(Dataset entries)

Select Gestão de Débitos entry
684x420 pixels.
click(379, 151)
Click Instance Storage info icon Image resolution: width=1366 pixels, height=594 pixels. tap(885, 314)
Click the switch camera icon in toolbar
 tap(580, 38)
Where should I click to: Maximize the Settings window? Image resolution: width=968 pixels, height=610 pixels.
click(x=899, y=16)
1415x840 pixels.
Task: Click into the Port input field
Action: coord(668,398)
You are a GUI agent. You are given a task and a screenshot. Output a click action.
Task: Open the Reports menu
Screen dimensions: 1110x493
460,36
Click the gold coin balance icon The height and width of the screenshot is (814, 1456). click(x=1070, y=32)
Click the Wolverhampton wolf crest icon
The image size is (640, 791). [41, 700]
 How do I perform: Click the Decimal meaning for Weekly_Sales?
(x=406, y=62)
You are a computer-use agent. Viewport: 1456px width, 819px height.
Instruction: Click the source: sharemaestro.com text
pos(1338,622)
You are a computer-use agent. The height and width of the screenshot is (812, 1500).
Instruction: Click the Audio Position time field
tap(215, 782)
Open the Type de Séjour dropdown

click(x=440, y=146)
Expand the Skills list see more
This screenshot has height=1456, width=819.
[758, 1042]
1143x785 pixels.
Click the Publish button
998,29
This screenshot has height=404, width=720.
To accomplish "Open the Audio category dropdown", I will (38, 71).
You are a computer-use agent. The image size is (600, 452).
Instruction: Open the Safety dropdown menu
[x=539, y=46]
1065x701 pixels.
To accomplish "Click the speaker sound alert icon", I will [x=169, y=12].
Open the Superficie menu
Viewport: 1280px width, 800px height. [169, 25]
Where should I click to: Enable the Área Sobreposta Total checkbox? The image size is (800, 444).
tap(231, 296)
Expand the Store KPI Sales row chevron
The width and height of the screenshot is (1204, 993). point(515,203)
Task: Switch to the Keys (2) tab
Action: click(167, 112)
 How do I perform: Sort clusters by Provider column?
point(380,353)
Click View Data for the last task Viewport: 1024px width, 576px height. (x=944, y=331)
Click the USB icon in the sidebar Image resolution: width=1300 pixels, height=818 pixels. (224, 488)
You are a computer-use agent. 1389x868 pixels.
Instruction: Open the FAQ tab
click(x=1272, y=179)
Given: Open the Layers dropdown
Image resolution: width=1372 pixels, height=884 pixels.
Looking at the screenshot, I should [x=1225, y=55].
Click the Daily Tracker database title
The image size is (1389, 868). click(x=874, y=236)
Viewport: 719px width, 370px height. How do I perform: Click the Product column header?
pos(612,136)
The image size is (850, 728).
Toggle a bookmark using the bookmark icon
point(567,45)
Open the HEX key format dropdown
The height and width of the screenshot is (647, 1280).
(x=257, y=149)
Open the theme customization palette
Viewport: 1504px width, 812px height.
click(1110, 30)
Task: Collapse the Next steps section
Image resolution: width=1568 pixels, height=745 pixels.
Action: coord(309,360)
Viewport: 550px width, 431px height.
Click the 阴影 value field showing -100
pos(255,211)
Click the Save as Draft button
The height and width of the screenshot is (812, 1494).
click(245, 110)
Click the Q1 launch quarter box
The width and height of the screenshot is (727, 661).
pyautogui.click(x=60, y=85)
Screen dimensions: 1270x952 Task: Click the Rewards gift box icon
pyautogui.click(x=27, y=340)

# PROBLEM DETAILS:
Using the entries above, tally every line that holds the word "accomplish". Answer with that number only.

# SOLUTION TO THIS EXERCISE:
2